Proper orthogonal decomposition method for analysis of nonlinear panel flutter with thermal effects in supersonic flow

The proper orthogonal decomposition (POD) method for analysis of nonlinear panel flutter subjected to supersonic flow is presented. Optimal POD modes are extracted from a chaotic Galerkin mode responses. The aeroelastic equations of motion are constructed using von Karman plate theory, first-order piston theory and quasi-steady thermal stress theory. A simply-supported plate with thermal loads from a uniformly distributed temperature is considered.

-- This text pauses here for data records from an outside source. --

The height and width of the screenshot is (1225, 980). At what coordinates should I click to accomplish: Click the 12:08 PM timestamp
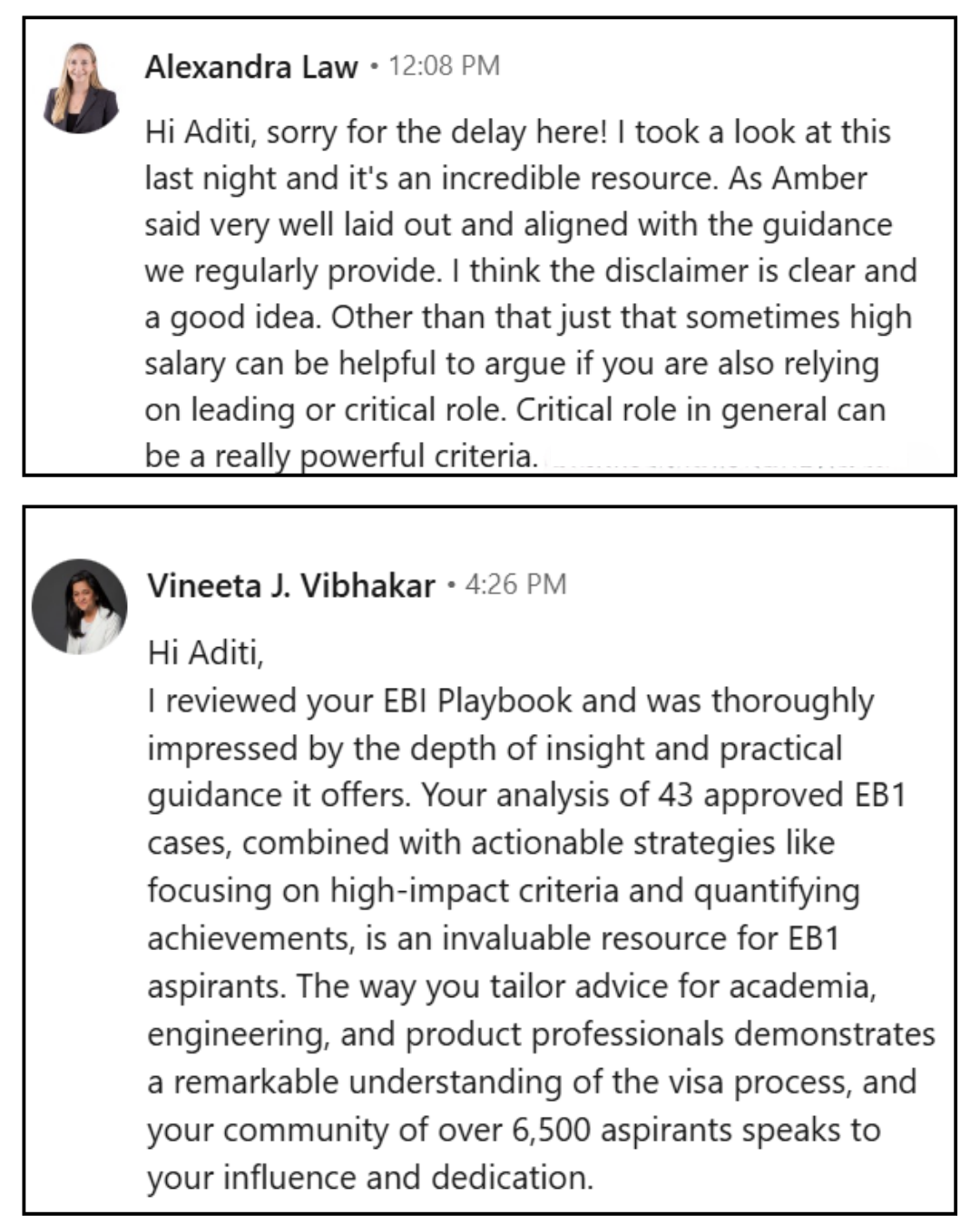pyautogui.click(x=444, y=66)
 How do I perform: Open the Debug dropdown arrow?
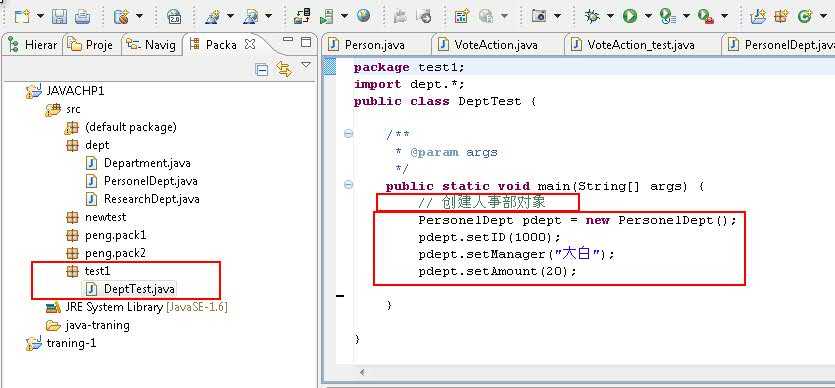610,16
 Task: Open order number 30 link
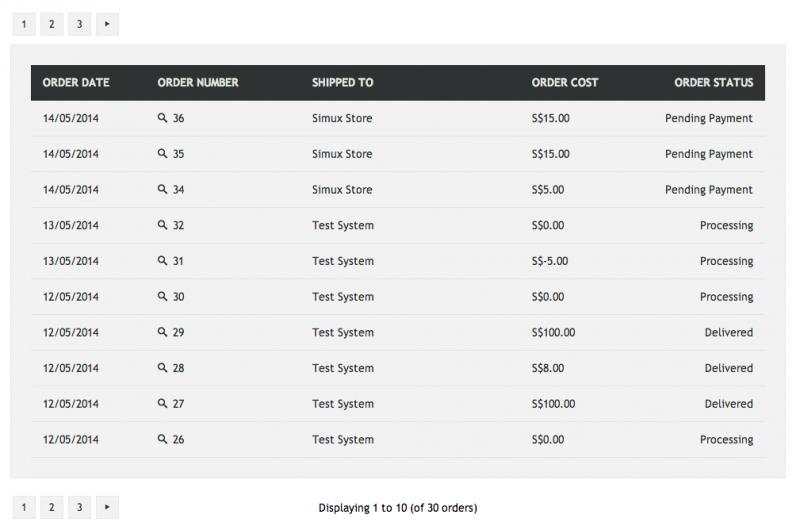(178, 296)
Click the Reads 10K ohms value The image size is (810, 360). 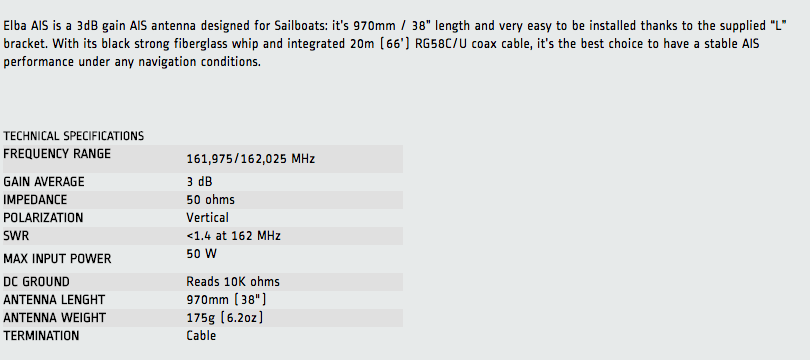click(x=233, y=282)
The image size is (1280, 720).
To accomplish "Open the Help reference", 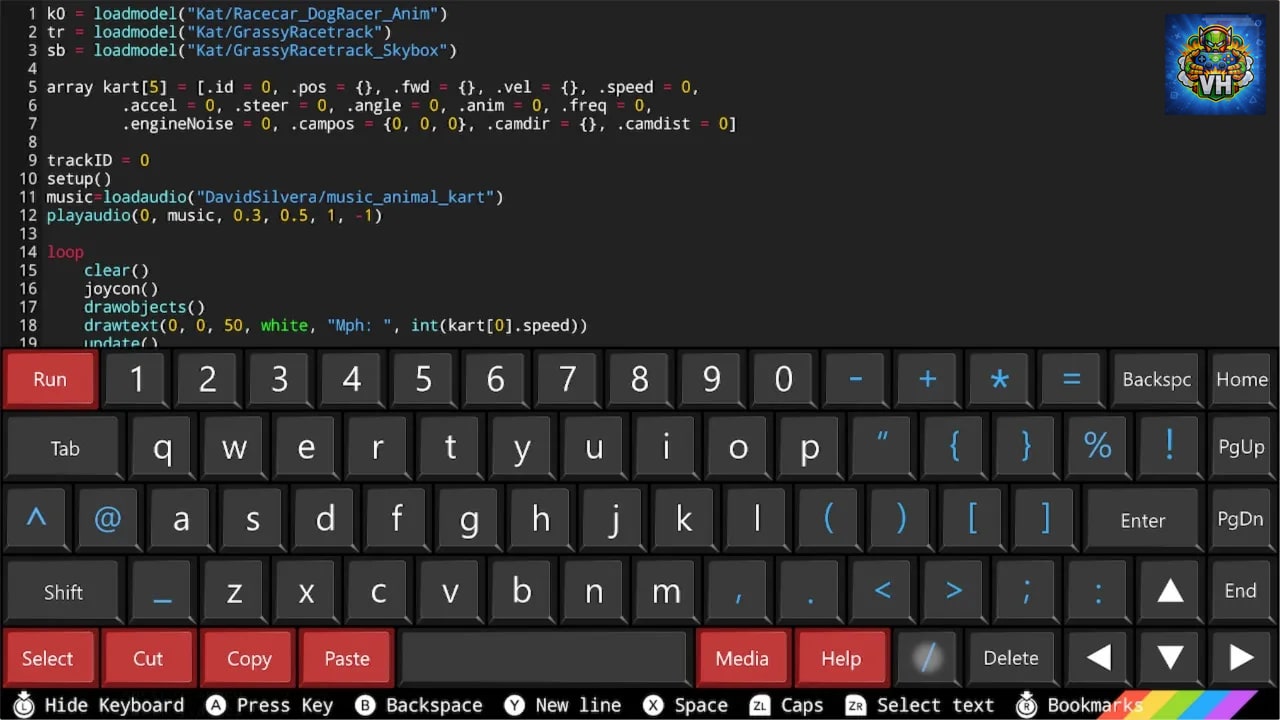I will [x=841, y=657].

Many types of panel behaviors, including stable flat, dynamically stable buckled, limit cycle oscillation, nonharmonic periodic motion, quasi-periodic motion and chaotic motion are observed. Our primary focus is on chaos and the route to chaos. It is found that a sudden transition from the buckled state to chaos occurs. Time history, phase portrait, Poincaré map, bifurcation diagram and Lyapunov exponent are employed to study chaos. The POD chaotic results obtained are compared with the traditional Galerkin solutions. It is shown that the POD method can obtain accurate chaotic solutions, using fewer modes and less computational effort than the Galerkin mode approach; additionally, the POD method converges faster in the analysis of chaotic transients. Effects of length-to-width ratios and thermal loads are presented. It is found that a smaller width for fixed length will produce more stable flutter response, while the thermal loads degrade the flutter boundary and result in a more complex evolution of dynamic motions. The numerical simulations show that the robustness of the POD modes depends on the dynamic pressure but not on temperature.